Fat is commonly used in between layers to support their separation while baking and can be either introduced prior to sheeting or as a continuous layer when forming the layers. Lamination is used to gain better textures in many different formulations where lift is an issue and formulation changes are difficult. According to experts, this is becoming especially true in more of the clean label products. Laminating is mostly used for crackers and puff doughs, but it benefits any hard dough. 

Reading Bakery Systems (RBS), one of the world’s leading manufacturers of snack production systems, has redesigned their Thomas L. Green Sheeting Line System to be a more streamlined and flexible system offering improved maintenance features and easier sanitation compared to previous designs. 

The redesigned sheeting line offers expanded production capabilities while being easier to operate and maintain to produce crackers, biscuits, and baked crisps. 

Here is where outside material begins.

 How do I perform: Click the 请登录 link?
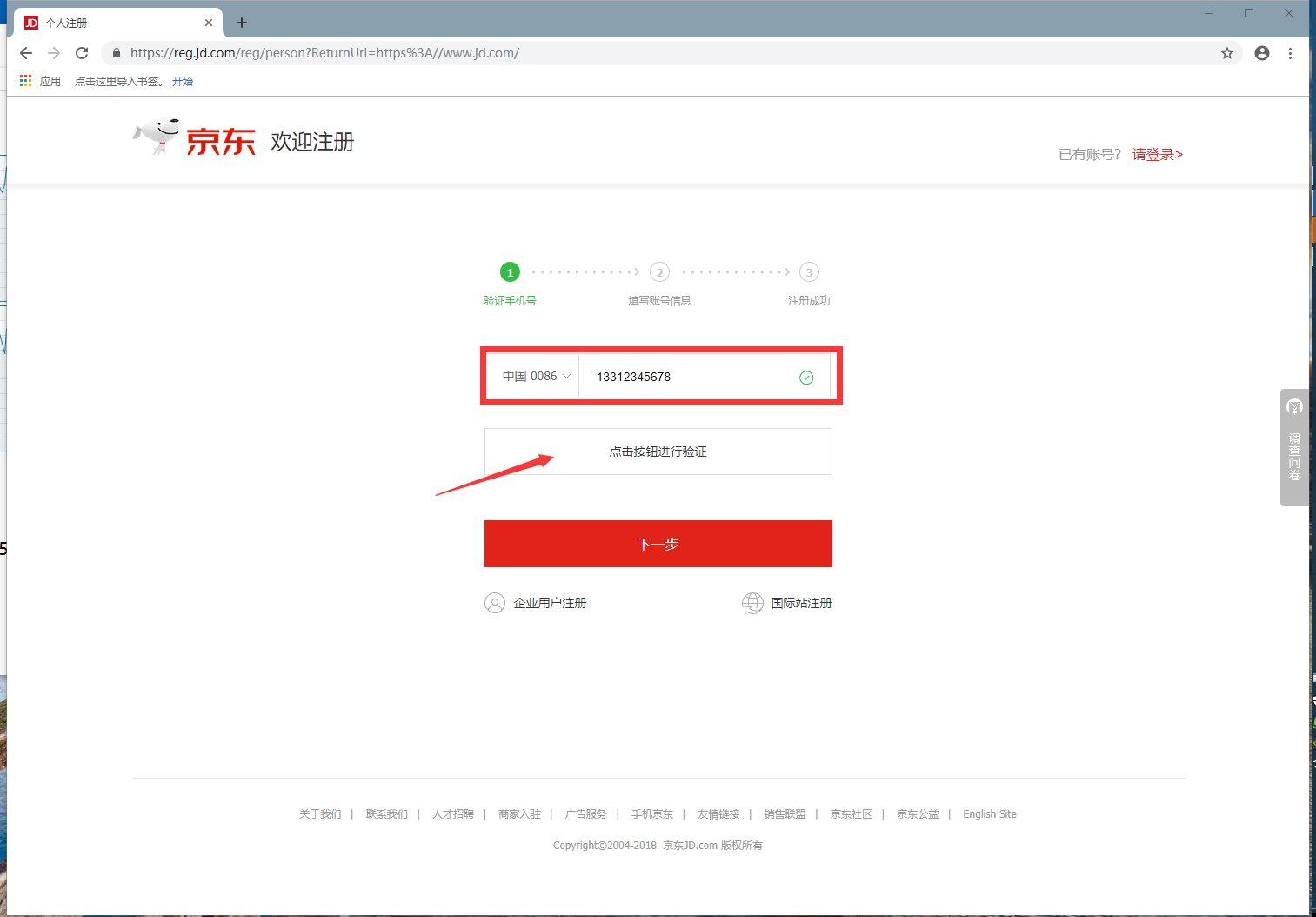point(1154,154)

“The new sheeting line combines our latest intelligent and sustainable design approach, SafeShield sanitary protocols, and improved production flexibility. Our future-proofing strategy translates to maximizing production flexibility and operational efficiency,” said Cameron Johnston, Director of Engineering at RBS. 

The new sheeting system design increases tool-less access and decreases the number of components to improve maintenance and downtime efficiency. Unobstructed internal views into the machine allow operators to visually inspect, assess and plan downtime for line sanitation and maintenance.  

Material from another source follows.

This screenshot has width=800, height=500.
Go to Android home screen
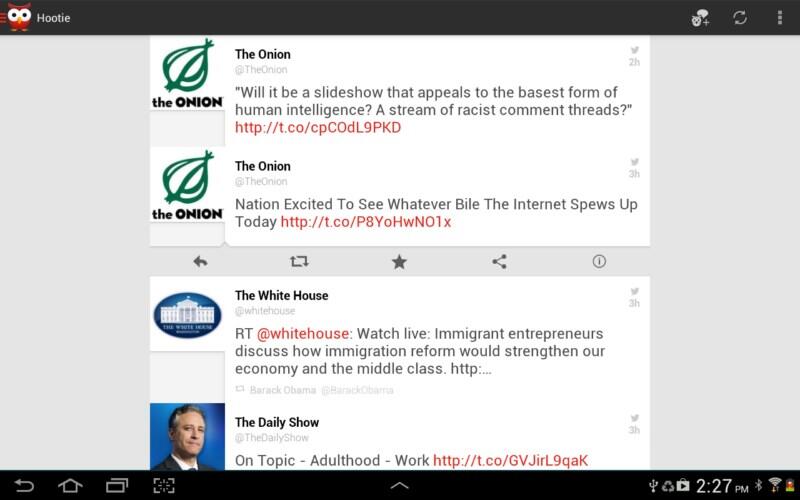coord(70,485)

The machine utilizes precision servo motor control to accurately cut, stack and deliver sheeted dough to the downstream reduction and forming equipment. Dough sheets are conveyed to the discharge conveyor by the servo-driven layering carriage. This carriage deposits the sheets by extending them to the far edge of the laminator take-away conveyor. The carriage retracts while conveying, laying the sheets gently on top of the moving lamination stack.

Biscuit Sheeting

One of the most important requirements for biscuit producers, for example, is for the machine to be able to handle a wide variety of dough types at high capacities – hard dough for sweet and semi-sweet biscuits, soft dough for biscuits and cookies and short (tart) dough. 

It is also essential to extrude smooth, uniform sheets of dough with consistent thickness and width.

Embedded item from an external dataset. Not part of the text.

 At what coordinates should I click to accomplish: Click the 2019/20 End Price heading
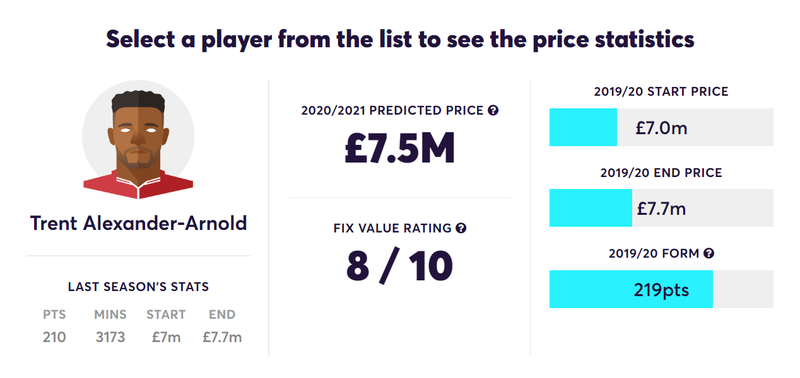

The diversity of products that are required by the demanding customers has created new challenges for manufacturers. 

Hard biscuits can be made using various recipes of different degrees of richness; these products are obtained from hard, tenacious and elastic dough (agglutinated) and are processed industrially by rolling and laminating. For this reason, these biscuits are technically known as laminated biscuits. The same forming machines may also be used for making crackers by adding various accessories. 

Shortbread biscuits are obtained from tender dough (fragile, not hard), using a rotary machine. Therefore, they are also technically known as rotary biscuits.

Bread Sheeting

Dedicated technology helps to sheet and laminate dough with challenging characteristics. Such a case results in delicious artisan-style bread. In addition to high moisture content, artisan breads often use specialty & clean-label ingredients, which add to the processing challenge. 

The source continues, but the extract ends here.